Former Belknap County sheriff’s deputy Ernest Justin Blanchette has targeted a potential legal loophole to contest his rape conviction last month and try to get his remaining charges dismissed.

In a hearing Tuesday in Laconia, Blanchette’s attorney, Brad Davis, argued that charges in four pending cases should be dismissed because Blanchette didn’t technically work for the Department of Corrections, he worked for the sheriff’s office, and the law draws a distinction.

Blanchette, 36, was convicted of coercing an inmate into sex while transporting her to the women’s prison in Goffstown and remains accused of engaging in similar behavior with other inmates in Belknap County. He has never denied having sex with the first woman, but said it was consensual – a claim the woman backed under oath.

Davis first raised the employment argument at trial last month in Manchester. He noted that state law technically defines a rape through coercion as occurring when a defendant has direct supervision over the victim and the victim is incarcerated in a correctional facility “where the actor is employed.” Because Blanchette was “employed” by the county sheriff, rather than the prison, he should be exempted from the law, his lawyer argued.

But Judge Gillian Abramson denied the request, and later elaborated in a written order, saying lawmakers unequivocally intended the statute to apply to anyone with “direct authority” of an inmate “at that time.” To interpret it otherwise, she wrote, “would be directly contrary to the underlying purpose of the statute.”

“Moreover,” Abramson said, “it would create an untenable loophole under which inmates, despite being protected from the coercive acts of those with authority inside the walls of a penal institution, are subject without restraint to the coercive acts of those delegated with similar authority outside of the walls.”

Earlier this month, Davis asked that the decision be revisited, arguing again that the language of the law is “unambiguous.”

“If the legislature had intended that any officer who has direct supervisory or disciplinary authority over an inmate could be charged under this statute, they would have stated so by simply eliminating the phrase ‘where the actor is employed,’ ” he wrote.

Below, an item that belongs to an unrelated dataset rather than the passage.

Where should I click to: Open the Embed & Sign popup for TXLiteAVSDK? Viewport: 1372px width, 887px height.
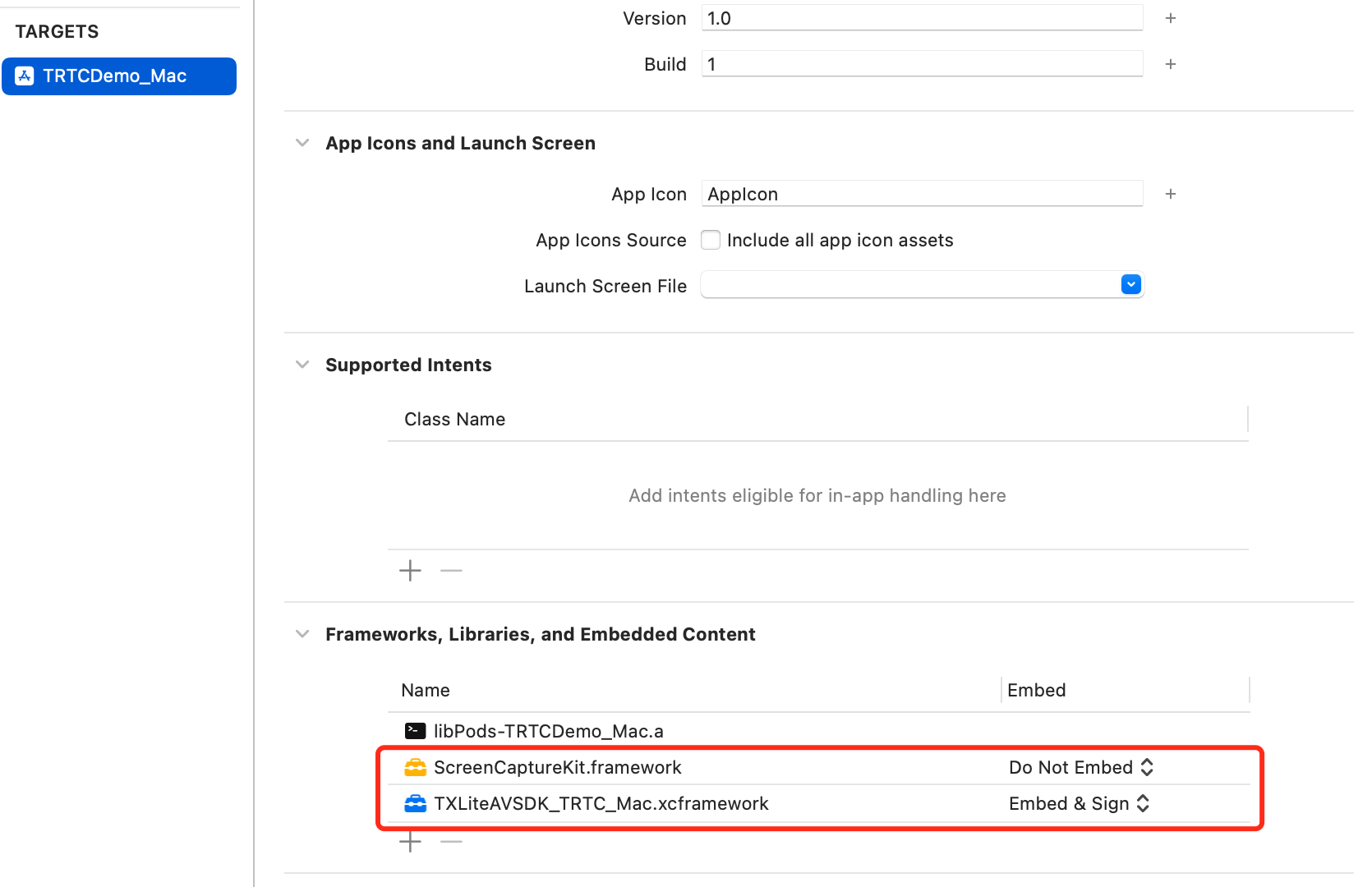[x=1079, y=804]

According to Abramson’s ruling, lawmakers added the phrase in 2003 after a state senator voiced concern that omitting it could potentially open a correctional officer to unfair prosecution. An officer, for example, who is employed in one county and who travels off-duty to another, meets an inmate there on work release and engages in consensual sexual contact.

Then-Assistant Attorney General Ann Rice proposed adding the phrase in response. (She is now the deputy attorney general.)

Abramson has yet to rule on Davis’s request to reconsider, but, whatever her decision, the matter is likely to be appealed to the state Supreme Court.

Until then, no decision is expected on the remaining four cases. Judge James Carroll said Tuesday that he wants to wait and see if and how the high court weighs in.